The fruitcake factor: Collin Street Bakery’s workers become Texas House campaign issue

Jose Manuel Santoyo, an SMU student, talks about unauthorized workers at the Collin Street Bakery and the campaign battle between bakery vice president Thomas McNutt and incumbent Byron Cook.

By BRITTNEY MARTIN
Austin Bureau

AUSTIN — A candidate running to the right of a powerful House member from Corsicana says he wants to repeal policies that create incentives for illegal immigration. But his company — the world-renowned fruitcake maker Collin Street Bakery — has a history of employing unauthorized workers.
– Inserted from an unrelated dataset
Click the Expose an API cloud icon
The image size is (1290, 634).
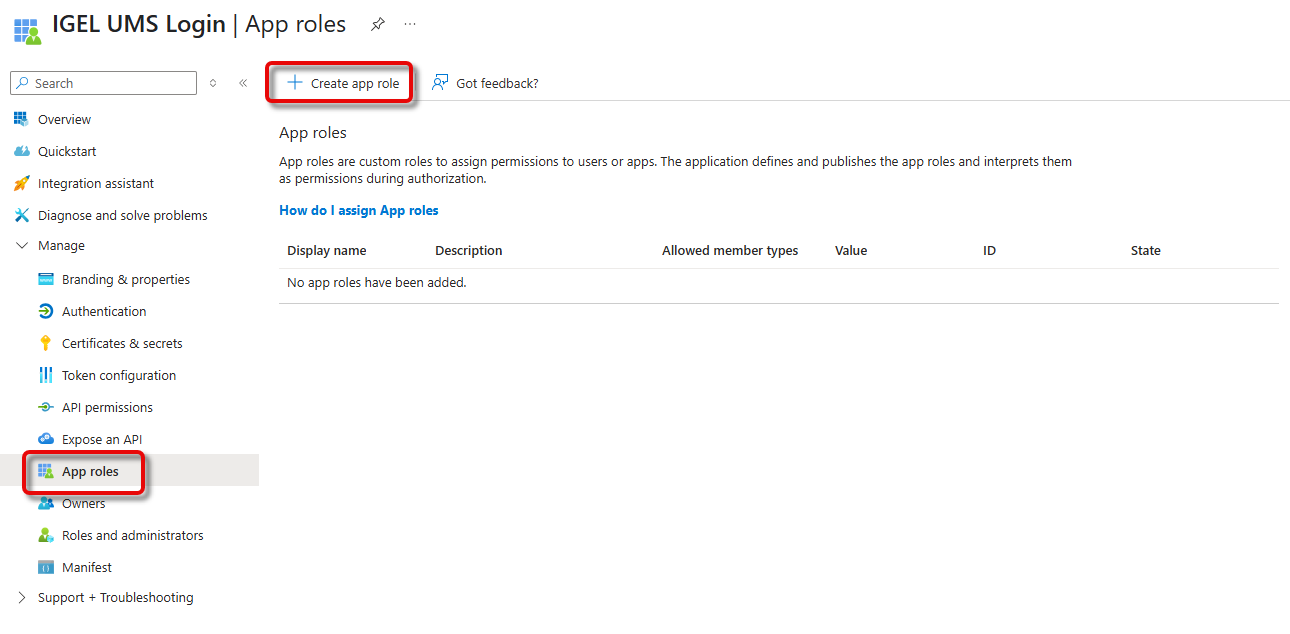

Thomas McNutt, a 25-year-old recent graduate of Texas A&M University, serves as vice president of the bakery. After seeing a Facebook post in which McNutt said he wanted to “prevent our community from being turned into a safe harbor for criminal illegal aliens,” former bakery employees who are in the country illegally spoke out, calling McNutt a “hypocrite.”

Jose Manuel Santoyo, an SMU student and former Corsicana resident, worked at the Collin Street Bakery during the 2012 holiday season. At the time, he was unauthorized to work in the U.S. because he’s a Mexican citizen who entered the country illegally with his family when he was 8 years old.

“It’s no big news in Corsicana,” Santoyo, now 23, said of the bakery hiring unauthorized workers. “They gave opportunities to everyone in the community, so for him to come out and speak publicly against some of his own employees really is shameful.”

McNutt, who is seeking to unseat House State Affairs Committee Chairman Byron Cook in the March 1 Republican primary, said he was not aware the company had ever employed unauthorized workers.